Bis jetzt ist es jedem Bürger möglich, E-Mail-Dienste und Messenger-Dienste des Internets relativ anonym zu nutzen. In der Regel muss man nur bei bezahlpflichtigen Diensten seine vollständigen Daten angeben.
Das soll sich nun ändern. Wie die »taz« und »netzpolitik.org« berichteten, sollen neuen Plänen des Innenministeriums zufolge Menschen, die Messenger- oder E-Mail-Dienste nutzen, sich dort jeweils registrieren müssen. Und zwar mit Name, Anschrift und Geburtsdatum. Sowie mit einer Verifikation der Angaben per Ausweis!
Manche Anbieter wie Facebook, zu dem auch WhatsApp gehört, werden sich freuen, weil somit noch mehr Daten gesammelt und genutzt werden können. Bei gesetzlichen Ausweispflichten würde auch keine Flucht zu anderen Portalen wie Signal oder Telegram helfen.
Dem Innenministerium war es schon immer lieb, die Anonymität der Bürger möglichst überall aufzuheben. Das ist nicht erst seit Horst Seehofer der Fall.
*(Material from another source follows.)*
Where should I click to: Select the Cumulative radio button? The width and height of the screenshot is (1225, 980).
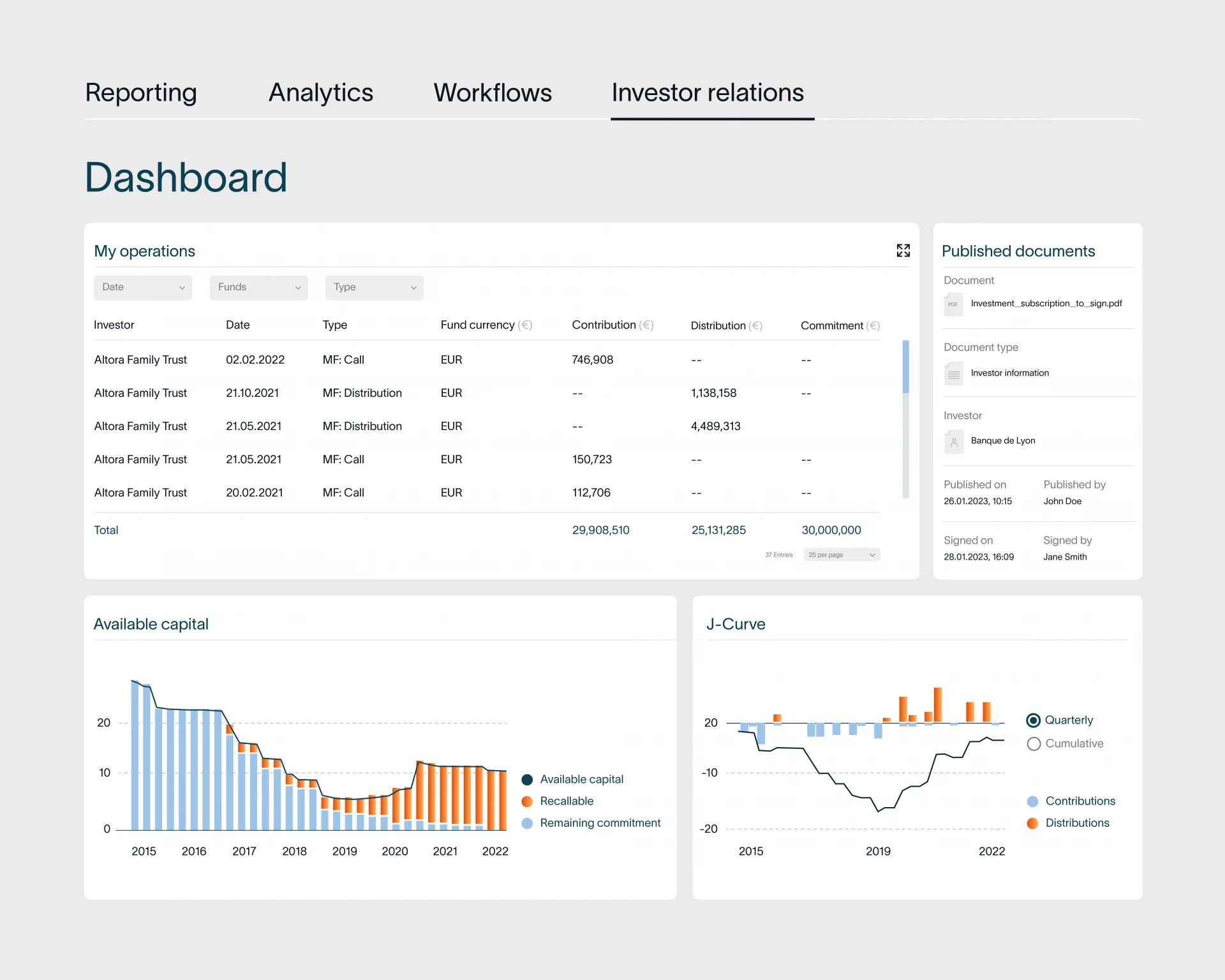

Doch besonders heuchlerisch ist, dass es Unionspolitiker waren, die noch vor wenigen Monaten davor warnten, dass die EU eine Überwachung der Internet-Messenger-Dienste plante [siehe Bericht »Handelsblatt«]. So hatten Digitalpolitiker der Jungen Union vor einer Ausweitung der digitalen Überwachung gewarnt. Die Bundes-CDU solle sich gegen ein entsprechendes EU-Vorhaben stellen, forderten sie.
Aber so wie es aussieht, scheinen andere Absichten der Regierung Priorität zu haben.
Wichtig ist, dass die Bürger über diese Entwicklungen aufgeklärt werden. Denn vielen ist nicht klar, welche Überwachungsabsichten noch auf uns warten. Gerade in der Corona-Zeit brechen uns nach und nach die freiheitlichen Grundrechte weg. Und etwas, das einmal verloren ist, lässt sich schwer wieder zurückholen.